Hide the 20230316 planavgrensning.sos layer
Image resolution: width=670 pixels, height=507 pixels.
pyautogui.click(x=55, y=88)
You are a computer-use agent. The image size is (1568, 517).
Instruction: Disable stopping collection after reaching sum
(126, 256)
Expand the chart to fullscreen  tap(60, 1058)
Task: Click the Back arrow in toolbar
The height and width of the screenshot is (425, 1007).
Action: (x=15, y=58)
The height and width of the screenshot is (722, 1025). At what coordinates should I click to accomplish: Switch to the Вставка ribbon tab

* * *

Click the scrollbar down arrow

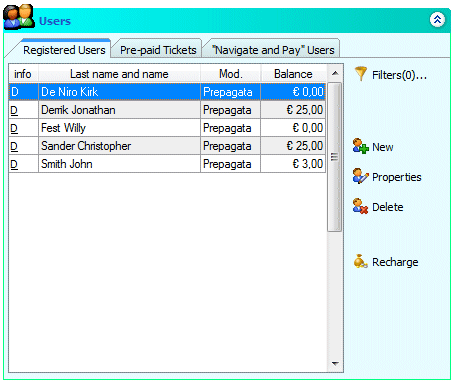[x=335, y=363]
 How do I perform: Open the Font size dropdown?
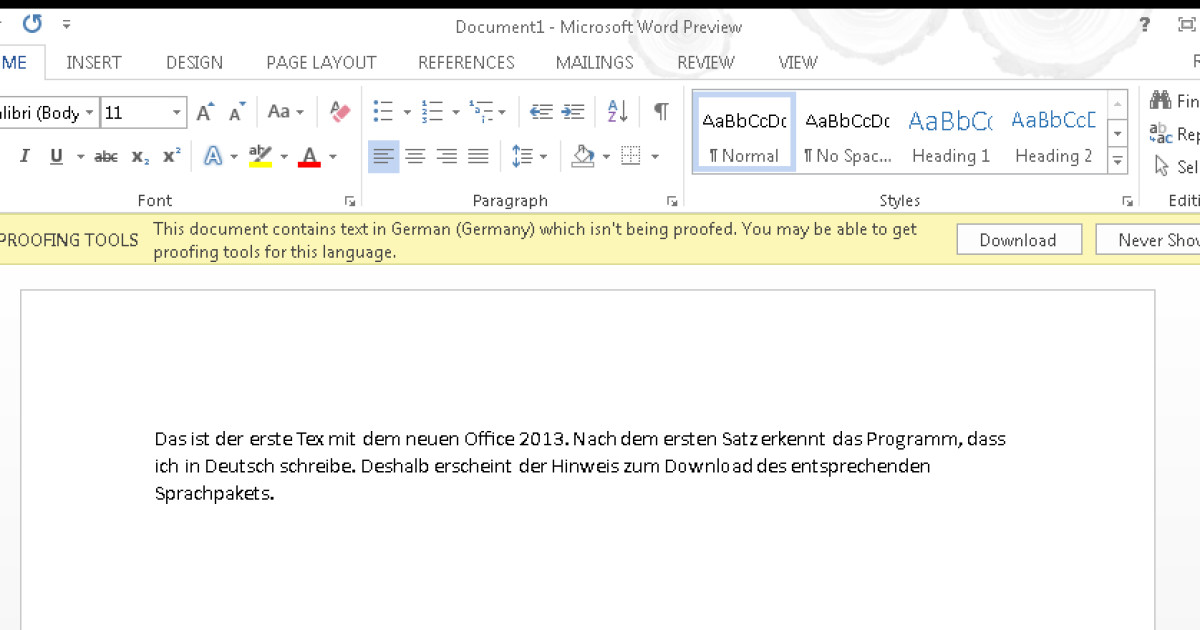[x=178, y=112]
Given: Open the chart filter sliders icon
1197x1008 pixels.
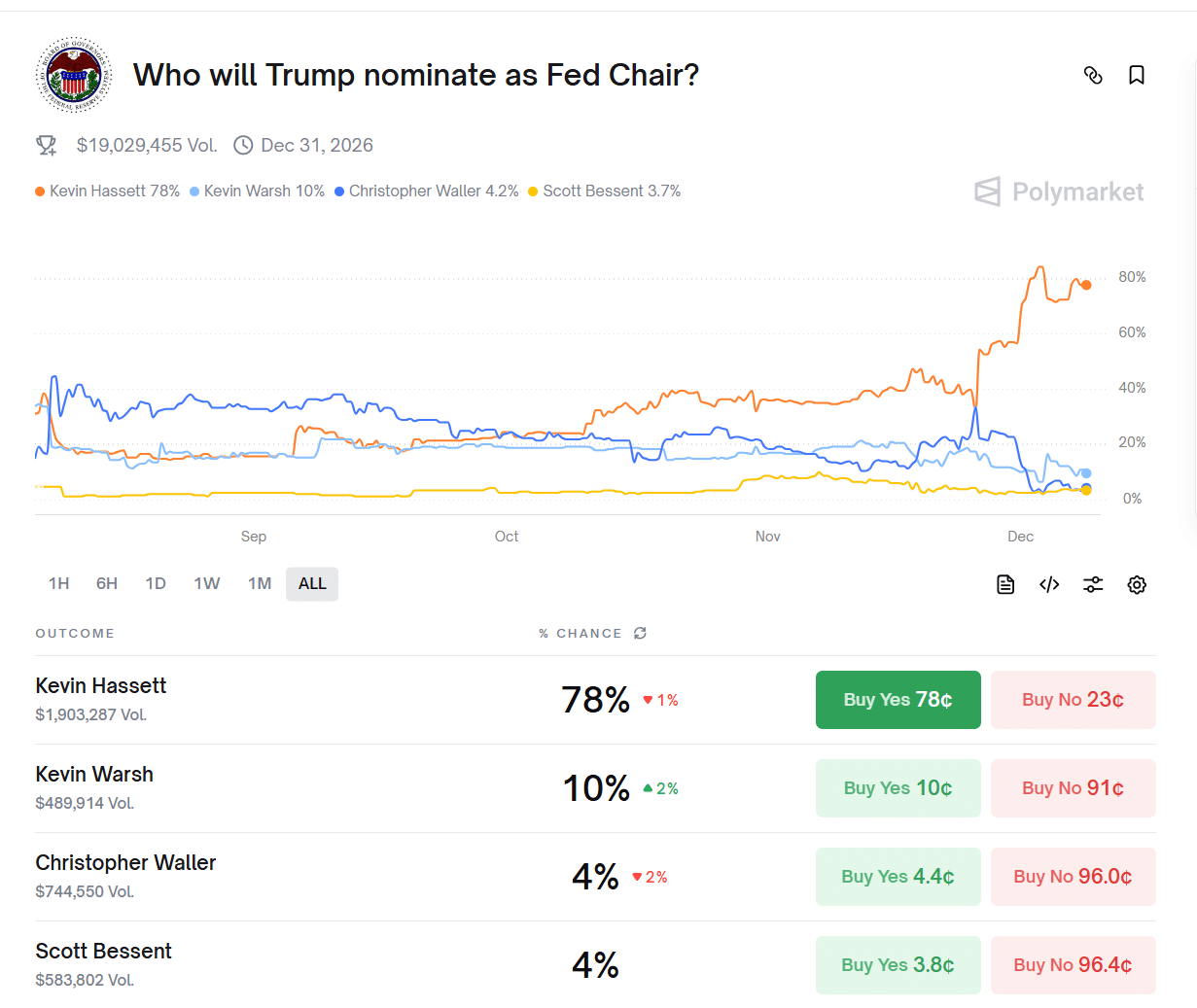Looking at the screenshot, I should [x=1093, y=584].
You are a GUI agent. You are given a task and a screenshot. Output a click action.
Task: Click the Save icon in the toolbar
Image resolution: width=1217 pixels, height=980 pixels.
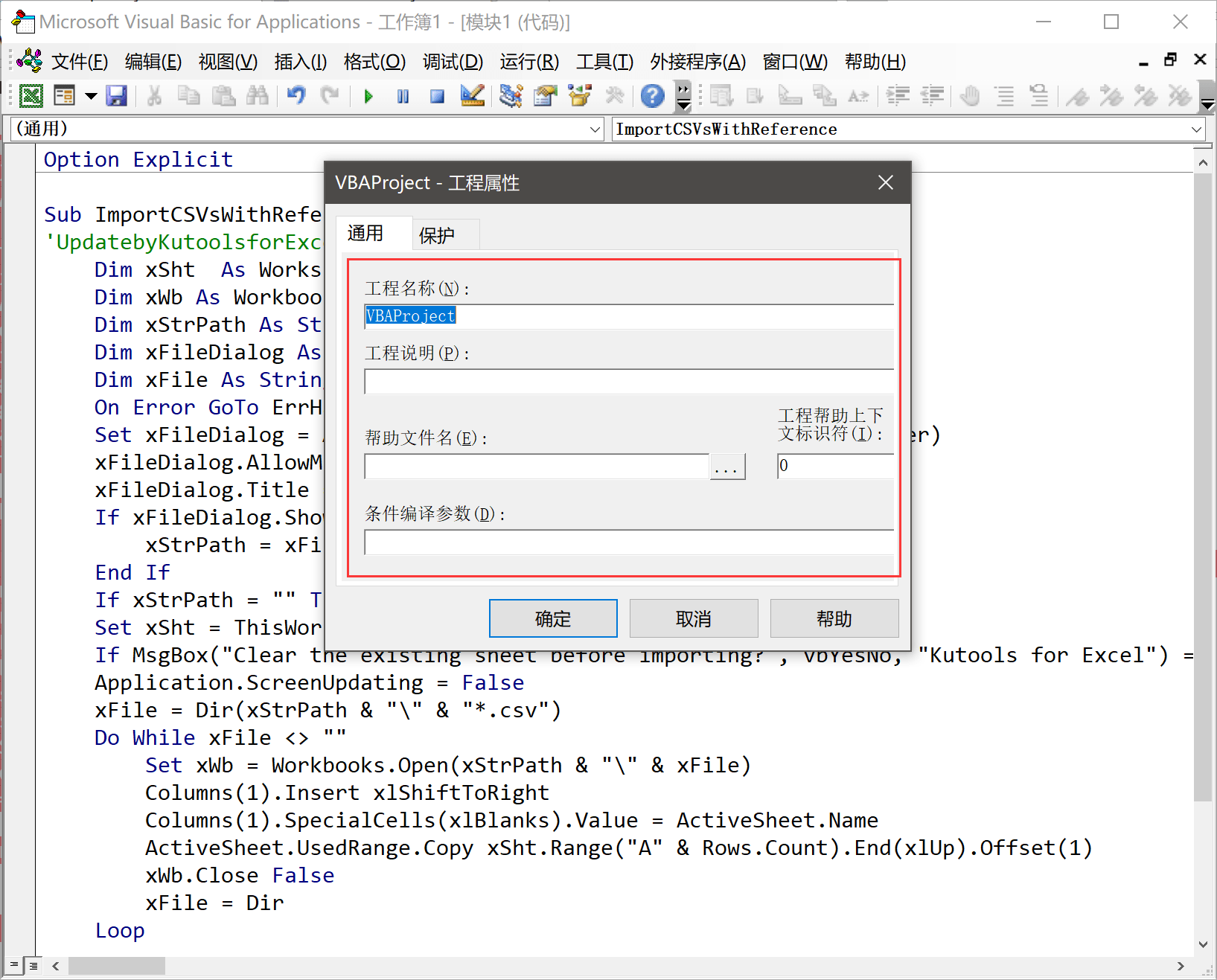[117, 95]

[Stated task]: Turn the part of the data that opens with the line containing "Hide the 20230316 planavgrensning.sos layer" and closes with the line containing "The height and width of the screenshot is (722, 1025).", both included, into a Markdown table with the columns Row and Data line. Number each line and leave out any blank lines.

[The response]:
| Row | Data line |
|---|---|
| 1 | Hide the 20230316 planavgrensning.sos layer |
| 2 | Image resolution: width=670 pixels, height=507 pixels. |
| 3 | pyautogui.click(x=55, y=88) |
| 4 | You are a computer-use agent. The image size is (1568, 517). |
| 5 | Instruction: Disable stopping collection after reaching sum |
| 6 | (126, 256) |
| 7 | Expand the chart to fullscreen  tap(60, 1058) |
| 8 | Task: Click the Back arrow in toolbar |
| 9 | The height and width of the screenshot is (425, 1007). |
| 10 | Action: (x=15, y=58) |
| 11 | The height and width of the screenshot is (722, 1025). At what coordinates should I click to accomplish: Switch to the Вставка ribbon tab |